▶ _SUPPLIED DATA_
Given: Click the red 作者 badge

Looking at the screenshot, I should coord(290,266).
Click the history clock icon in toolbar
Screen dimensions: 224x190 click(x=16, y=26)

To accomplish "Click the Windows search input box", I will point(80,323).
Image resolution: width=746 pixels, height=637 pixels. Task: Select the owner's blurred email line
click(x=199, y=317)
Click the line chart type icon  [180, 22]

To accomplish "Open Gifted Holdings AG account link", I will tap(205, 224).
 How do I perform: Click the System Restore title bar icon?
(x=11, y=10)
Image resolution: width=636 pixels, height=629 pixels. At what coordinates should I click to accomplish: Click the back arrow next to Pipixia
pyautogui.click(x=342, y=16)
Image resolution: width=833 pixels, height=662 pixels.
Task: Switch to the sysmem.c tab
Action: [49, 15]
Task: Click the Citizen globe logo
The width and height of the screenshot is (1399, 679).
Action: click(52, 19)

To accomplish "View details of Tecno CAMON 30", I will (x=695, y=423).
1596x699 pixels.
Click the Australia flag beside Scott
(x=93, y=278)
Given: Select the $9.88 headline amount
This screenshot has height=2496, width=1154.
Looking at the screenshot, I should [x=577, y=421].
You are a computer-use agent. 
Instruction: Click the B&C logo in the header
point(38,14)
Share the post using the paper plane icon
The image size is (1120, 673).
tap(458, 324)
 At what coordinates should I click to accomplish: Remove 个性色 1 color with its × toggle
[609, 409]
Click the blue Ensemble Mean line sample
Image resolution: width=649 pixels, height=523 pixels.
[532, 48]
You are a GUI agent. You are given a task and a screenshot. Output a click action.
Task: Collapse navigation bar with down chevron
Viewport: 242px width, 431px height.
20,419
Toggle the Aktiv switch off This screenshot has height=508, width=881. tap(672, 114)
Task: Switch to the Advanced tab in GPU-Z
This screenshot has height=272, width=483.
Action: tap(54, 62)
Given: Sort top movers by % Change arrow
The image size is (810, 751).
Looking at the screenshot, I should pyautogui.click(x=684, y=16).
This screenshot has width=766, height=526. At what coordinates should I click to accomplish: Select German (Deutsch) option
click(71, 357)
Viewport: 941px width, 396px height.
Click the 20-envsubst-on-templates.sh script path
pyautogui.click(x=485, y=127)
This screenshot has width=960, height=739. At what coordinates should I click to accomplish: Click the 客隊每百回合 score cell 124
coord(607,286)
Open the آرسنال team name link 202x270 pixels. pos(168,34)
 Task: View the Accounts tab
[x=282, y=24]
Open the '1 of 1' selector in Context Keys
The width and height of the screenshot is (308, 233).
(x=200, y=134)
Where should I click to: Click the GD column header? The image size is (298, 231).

▶ _EXERCISE PROMPT_
All that is wanted is the line with "At what coordinates should I click to accomplish: Remove" and every later line in the entries, reproduced exactly.

▶ _RESPONSE_
 At what coordinates should I click to accomplish: Remove 个性色 1 color with its × toggle
[609, 409]
Click the blue Ensemble Mean line sample
Image resolution: width=649 pixels, height=523 pixels.
[532, 48]
You are a GUI agent. You are given a task and a screenshot. Output a click action.
Task: Collapse navigation bar with down chevron
Viewport: 242px width, 431px height.
20,419
Toggle the Aktiv switch off This screenshot has height=508, width=881. tap(672, 114)
Task: Switch to the Advanced tab in GPU-Z
This screenshot has height=272, width=483.
Action: tap(54, 62)
Given: Sort top movers by % Change arrow
The image size is (810, 751).
Looking at the screenshot, I should pyautogui.click(x=684, y=16).
This screenshot has width=766, height=526. At what coordinates should I click to accomplish: Select German (Deutsch) option
click(71, 357)
Viewport: 941px width, 396px height.
Click the 20-envsubst-on-templates.sh script path
pyautogui.click(x=485, y=127)
This screenshot has width=960, height=739. At what coordinates should I click to accomplish: Click the 客隊每百回合 score cell 124
coord(607,286)
Open the آرسنال team name link 202x270 pixels. pos(168,34)
 Task: View the Accounts tab
[x=282, y=24]
Open the '1 of 1' selector in Context Keys
The width and height of the screenshot is (308, 233).
(x=200, y=134)
Where should I click to: Click the GD column header? The image size is (298, 231).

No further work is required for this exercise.